Source passage —

┌──

#!/usr/bin/perl -w


#############################################################################
## This machine-generated file was created Tue Jul  9 14:02:28 2002.
## It was built from the following files:
##   triangulate.p		(dated Sun Jul  7 17:49:09 2002)
## 
## Changes to this file will be lost when it is rebuilt
#############################################################################

#
# $Id: //pentools/main/rpat/triangulate.p#1 $
#
# written by :	Stephen J. Friedl
#               Software Consultant
#               Tustin, California USA
#               steve@unixwiz.net / www.unixwiz.net
#
#		=== This code is in the public domain ===
#
#	This program processes the logfiles produced by the RPAT daemon
#	and attempts to "triangulate" the data to locate the abusers of
#	the anonymous proxies.

use strict;

my %REMOTES   = ();
my %NAMECACHE = ();
my %FOLDPROXY = ();

my $do_namelookup = 0;
my $do_foldproxy  = 0;
my $minproxy      = 5;
my $minhits       = 5;

$0 =~ s|..*/||;		# dump leading path of program name

foreach ( @ARGV )
{
	if ( m/^--help/i )                      # --help
	{
		print STDERR <<EOF;

usage: $0 [options]

  --help                show this help listing
  --namelookup          perform IP->name DNS lookups (slow!)
  --foldproxy           fold multiple proxies in a C block to one
  --minhits=N           ignore proxies that have less than N hits per remote
  --minproxy=N          ignore remotes with less than N different proxies

  SNMP records are read from standard input
EOF
		exit 1;
	}
	elsif ( m/^--namelookup$/ )             # --namelookup
	{
		$do_namelookup = 1;
	}
	elsif ( m/^--foldproxy$/ )              # --foldproxy
	{
		$do_foldproxy = 1;
	}
	elsif ( m/^--minproxy=(\d+)$/ )         # --minproxy=N
	{
		$minproxy = $1;
	}
	elsif ( m/^--minhits=(\d+)$/ )          # --minhits=N
	{
		$minhits = $1;
	}
	elsif ( m/^-/ )
	{
		die "ERROR: {$_} is invalid cmdline parameter (try --help)\n";
	}
	else
	{
		die "ERROR: {$_} is unknown cmdline parameter (try --help)\n";
	}
}

my $icount = 0;	# count of input SNMP records
my $rcount = 0;	# count of processed remote records

while ( <STDIN> )
{
	next unless m/^SNMP/;

	s/\s+$//;

	++ $icount;

	#----------------------------------------------------------------
	# DECODE INPUT
	#
	# split up the input stream on tabs and colons. The "SNMP" word
	# is there literally just to give us a way to grep for the "good"

└──

Given data —
┌──

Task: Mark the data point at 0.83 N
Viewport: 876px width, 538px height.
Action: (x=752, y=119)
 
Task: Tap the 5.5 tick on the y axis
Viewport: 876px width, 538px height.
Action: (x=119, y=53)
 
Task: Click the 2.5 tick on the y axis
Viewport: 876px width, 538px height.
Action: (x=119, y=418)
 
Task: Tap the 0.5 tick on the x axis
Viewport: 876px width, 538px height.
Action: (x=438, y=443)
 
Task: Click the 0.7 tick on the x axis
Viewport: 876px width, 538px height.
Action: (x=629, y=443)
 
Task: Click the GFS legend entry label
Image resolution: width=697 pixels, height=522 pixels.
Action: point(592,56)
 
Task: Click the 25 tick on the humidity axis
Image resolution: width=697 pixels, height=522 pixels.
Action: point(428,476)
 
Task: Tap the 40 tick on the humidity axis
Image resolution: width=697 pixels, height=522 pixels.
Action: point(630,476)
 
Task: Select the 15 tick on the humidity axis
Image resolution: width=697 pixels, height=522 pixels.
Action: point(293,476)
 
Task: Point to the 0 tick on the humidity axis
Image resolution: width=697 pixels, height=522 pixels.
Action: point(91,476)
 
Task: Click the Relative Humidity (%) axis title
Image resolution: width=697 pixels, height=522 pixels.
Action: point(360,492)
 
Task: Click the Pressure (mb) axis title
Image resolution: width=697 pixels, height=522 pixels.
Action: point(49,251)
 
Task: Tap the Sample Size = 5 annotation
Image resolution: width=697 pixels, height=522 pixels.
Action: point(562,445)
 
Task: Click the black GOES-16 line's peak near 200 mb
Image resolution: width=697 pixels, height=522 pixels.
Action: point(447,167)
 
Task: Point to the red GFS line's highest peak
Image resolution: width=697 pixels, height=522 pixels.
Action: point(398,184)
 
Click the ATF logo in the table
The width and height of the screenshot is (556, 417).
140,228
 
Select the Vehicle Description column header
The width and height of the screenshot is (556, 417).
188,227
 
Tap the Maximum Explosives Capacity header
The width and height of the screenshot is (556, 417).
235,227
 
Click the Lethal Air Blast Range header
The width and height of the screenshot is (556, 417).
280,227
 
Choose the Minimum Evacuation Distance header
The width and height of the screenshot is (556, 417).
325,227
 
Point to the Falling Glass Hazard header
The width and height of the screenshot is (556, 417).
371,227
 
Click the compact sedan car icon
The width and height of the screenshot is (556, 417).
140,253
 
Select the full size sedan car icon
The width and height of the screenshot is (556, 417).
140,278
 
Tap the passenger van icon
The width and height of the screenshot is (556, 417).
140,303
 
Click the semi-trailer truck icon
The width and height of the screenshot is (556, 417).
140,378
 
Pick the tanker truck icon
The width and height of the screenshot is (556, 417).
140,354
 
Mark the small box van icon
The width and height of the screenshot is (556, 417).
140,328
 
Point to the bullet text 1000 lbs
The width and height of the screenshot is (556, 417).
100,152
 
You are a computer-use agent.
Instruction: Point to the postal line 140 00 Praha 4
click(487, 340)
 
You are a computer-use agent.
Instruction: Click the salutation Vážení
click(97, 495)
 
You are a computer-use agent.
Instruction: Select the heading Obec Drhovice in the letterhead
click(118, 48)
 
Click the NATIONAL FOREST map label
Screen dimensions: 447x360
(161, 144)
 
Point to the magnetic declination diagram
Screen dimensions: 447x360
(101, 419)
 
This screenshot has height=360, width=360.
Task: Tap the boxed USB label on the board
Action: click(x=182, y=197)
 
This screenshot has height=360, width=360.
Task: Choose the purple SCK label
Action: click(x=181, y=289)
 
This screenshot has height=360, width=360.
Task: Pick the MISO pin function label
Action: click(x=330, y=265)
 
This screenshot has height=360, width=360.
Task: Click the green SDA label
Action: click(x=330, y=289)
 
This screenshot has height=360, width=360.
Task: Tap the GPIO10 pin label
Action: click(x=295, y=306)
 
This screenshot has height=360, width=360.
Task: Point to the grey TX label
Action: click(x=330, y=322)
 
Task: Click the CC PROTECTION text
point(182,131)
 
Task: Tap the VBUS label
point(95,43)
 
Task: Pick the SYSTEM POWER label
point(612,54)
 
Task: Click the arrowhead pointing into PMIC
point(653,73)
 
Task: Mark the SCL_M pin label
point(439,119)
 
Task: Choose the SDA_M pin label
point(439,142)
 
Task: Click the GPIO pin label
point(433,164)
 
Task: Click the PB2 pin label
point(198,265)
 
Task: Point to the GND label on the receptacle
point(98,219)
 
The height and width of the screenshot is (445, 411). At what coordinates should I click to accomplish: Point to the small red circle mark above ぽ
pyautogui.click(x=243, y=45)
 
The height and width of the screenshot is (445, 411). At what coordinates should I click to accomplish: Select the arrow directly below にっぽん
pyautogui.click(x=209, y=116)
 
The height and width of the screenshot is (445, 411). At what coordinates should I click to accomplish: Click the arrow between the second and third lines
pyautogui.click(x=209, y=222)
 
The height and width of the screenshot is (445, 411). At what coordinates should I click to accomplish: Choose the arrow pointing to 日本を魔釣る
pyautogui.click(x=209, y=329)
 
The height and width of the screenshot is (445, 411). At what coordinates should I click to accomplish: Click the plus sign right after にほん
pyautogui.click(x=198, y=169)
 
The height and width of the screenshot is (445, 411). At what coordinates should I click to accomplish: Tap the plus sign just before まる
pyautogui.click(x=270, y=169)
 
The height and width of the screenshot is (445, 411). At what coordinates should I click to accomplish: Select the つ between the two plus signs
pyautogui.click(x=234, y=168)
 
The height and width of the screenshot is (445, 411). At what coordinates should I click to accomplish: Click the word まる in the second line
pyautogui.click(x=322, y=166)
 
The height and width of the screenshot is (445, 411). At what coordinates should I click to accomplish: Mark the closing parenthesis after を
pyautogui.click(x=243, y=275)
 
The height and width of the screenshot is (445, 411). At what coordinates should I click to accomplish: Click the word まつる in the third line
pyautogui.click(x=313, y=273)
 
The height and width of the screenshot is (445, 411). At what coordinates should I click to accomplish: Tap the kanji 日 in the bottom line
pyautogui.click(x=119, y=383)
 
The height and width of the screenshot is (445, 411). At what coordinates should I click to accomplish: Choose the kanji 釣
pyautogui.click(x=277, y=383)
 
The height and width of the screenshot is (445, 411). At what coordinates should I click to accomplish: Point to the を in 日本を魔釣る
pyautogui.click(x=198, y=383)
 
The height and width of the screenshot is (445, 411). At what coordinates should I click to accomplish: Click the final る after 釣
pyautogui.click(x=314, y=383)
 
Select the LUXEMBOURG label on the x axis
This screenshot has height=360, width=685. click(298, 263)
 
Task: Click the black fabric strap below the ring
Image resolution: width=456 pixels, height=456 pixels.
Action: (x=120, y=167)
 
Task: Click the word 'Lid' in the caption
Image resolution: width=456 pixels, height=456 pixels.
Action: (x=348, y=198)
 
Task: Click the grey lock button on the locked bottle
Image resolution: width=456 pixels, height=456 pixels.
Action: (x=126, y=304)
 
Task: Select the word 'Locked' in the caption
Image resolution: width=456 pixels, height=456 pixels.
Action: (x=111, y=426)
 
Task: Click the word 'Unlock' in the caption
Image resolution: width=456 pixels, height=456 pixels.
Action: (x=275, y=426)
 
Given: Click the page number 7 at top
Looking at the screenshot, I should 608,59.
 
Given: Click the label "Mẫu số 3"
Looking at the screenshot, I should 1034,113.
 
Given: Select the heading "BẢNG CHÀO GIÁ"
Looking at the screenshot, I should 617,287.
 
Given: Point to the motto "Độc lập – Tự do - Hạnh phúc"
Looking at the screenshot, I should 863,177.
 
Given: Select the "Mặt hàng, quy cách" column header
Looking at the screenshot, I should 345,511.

└──

Brief 1 — Print the part of the Perl script starting at "use strict;" and ending at "foreach ( @ARGV )", without any change.
Brief 2 — Arrange the lines of the records starting at the line that contains "Point to the magnetic declination diagram" and ending at the line that contains "point(98,219)" as a JSON list of strings, one string per line, with blank lines omitted.
The Perl script and the records have no connection to each other.

Full answer 1 —
use strict;

my %REMOTES   = ();
my %NAMECACHE = ();
my %FOLDPROXY = ();

my $do_namelookup = 0;
my $do_foldproxy  = 0;
my $minproxy      = 5;
my $minhits       = 5;

$0 =~ s|..*/||;		# dump leading path of program name

foreach ( @ARGV )

Full answer 2 —
[
  "Point to the magnetic declination diagram",
  "Screen dimensions: 447x360",
  "(101, 419)",
  "This screenshot has height=360, width=360.",
  "Task: Tap the boxed USB label on the board",
  "Action: click(x=182, y=197)",
  "This screenshot has height=360, width=360.",
  "Task: Choose the purple SCK label",
  "Action: click(x=181, y=289)",
  "This screenshot has height=360, width=360.",
  "Task: Pick the MISO pin function label",
  "Action: click(x=330, y=265)",
  "This screenshot has height=360, width=360.",
  "Task: Click the green SDA label",
  "Action: click(x=330, y=289)",
  "This screenshot has height=360, width=360.",
  "Task: Tap the GPIO10 pin label",
  "Action: click(x=295, y=306)",
  "This screenshot has height=360, width=360.",
  "Task: Point to the grey TX label",
  "Action: click(x=330, y=322)",
  "Task: Click the CC PROTECTION text",
  "point(182,131)",
  "Task: Tap the VBUS label",
  "point(95,43)",
  "Task: Pick the SYSTEM POWER label",
  "point(612,54)",
  "Task: Click the arrowhead pointing into PMIC",
  "point(653,73)",
  "Task: Mark the SCL_M pin label",
  "point(439,119)",
  "Task: Choose the SDA_M pin label",
  "point(439,142)",
  "Task: Click the GPIO pin label",
  "point(433,164)",
  "Task: Click the PB2 pin label",
  "point(198,265)",
  "Task: Point to the GND label on the receptacle",
  "point(98,219)"
]